-------- RECORDS FOR THIS TASK

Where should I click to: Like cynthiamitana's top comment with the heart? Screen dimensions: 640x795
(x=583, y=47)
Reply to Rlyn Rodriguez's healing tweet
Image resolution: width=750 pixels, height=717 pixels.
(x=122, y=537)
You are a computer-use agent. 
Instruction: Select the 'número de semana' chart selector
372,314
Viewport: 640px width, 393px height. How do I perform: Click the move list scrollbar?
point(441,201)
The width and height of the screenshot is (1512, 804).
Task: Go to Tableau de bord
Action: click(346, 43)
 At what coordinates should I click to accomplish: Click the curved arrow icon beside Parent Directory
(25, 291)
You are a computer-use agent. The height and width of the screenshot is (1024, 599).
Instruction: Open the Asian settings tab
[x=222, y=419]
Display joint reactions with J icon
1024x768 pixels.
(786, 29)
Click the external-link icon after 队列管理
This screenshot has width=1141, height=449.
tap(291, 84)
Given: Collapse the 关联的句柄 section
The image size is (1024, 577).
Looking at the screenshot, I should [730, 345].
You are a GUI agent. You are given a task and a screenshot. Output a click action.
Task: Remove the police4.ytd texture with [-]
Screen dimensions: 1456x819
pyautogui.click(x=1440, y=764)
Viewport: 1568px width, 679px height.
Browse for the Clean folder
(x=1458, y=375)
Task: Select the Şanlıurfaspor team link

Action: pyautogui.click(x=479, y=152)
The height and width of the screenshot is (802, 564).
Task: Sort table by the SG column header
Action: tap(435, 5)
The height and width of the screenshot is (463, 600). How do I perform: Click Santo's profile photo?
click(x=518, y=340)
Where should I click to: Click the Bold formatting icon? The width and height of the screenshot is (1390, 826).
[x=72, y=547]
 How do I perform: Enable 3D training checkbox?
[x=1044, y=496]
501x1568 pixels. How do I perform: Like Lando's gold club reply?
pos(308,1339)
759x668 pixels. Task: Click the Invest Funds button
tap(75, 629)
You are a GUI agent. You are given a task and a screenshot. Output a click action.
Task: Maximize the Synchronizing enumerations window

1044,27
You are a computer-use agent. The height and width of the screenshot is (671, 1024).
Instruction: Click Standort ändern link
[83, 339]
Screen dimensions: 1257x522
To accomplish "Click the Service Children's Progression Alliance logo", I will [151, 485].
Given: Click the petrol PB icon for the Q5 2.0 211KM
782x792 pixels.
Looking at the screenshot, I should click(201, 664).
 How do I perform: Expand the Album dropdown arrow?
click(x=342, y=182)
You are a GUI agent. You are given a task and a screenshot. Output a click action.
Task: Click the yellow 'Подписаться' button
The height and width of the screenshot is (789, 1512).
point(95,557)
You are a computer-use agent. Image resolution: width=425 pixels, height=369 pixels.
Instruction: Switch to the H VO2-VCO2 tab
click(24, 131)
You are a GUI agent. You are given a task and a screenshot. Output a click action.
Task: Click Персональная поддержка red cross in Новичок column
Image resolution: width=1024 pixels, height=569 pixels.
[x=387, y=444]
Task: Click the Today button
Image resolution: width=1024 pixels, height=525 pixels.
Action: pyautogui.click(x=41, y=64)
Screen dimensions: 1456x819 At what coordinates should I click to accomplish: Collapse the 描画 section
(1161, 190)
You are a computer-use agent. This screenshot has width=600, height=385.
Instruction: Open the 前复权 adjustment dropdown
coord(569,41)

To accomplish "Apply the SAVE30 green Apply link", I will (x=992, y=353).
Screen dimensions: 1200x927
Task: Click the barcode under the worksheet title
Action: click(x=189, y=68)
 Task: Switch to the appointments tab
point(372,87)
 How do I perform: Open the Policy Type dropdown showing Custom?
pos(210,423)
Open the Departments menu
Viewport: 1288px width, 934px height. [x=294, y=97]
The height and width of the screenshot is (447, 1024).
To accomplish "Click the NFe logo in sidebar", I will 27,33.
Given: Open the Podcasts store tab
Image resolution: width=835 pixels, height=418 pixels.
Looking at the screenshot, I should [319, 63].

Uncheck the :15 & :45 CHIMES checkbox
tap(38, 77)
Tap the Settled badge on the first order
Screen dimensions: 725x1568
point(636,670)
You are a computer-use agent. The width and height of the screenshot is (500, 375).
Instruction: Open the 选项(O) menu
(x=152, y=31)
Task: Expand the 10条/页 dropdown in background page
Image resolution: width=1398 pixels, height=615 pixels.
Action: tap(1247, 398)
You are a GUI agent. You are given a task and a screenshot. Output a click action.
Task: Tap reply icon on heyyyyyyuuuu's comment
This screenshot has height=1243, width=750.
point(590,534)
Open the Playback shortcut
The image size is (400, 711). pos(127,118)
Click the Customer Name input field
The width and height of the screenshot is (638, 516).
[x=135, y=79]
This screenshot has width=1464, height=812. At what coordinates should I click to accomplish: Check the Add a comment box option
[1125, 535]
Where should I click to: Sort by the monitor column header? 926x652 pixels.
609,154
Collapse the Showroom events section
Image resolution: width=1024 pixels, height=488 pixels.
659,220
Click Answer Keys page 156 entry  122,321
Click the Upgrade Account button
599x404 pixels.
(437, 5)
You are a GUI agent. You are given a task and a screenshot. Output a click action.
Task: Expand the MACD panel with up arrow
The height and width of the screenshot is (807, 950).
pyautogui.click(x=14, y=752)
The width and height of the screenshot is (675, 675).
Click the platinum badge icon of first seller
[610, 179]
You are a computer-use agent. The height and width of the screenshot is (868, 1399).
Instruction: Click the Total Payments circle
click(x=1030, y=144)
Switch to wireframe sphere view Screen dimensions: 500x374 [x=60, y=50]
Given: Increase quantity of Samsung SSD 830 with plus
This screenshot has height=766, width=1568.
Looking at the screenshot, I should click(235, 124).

----------------

GOAL — How many lines of the material above contain the string "Collapse"? Give only the number.

CORRECT ANSWER — 3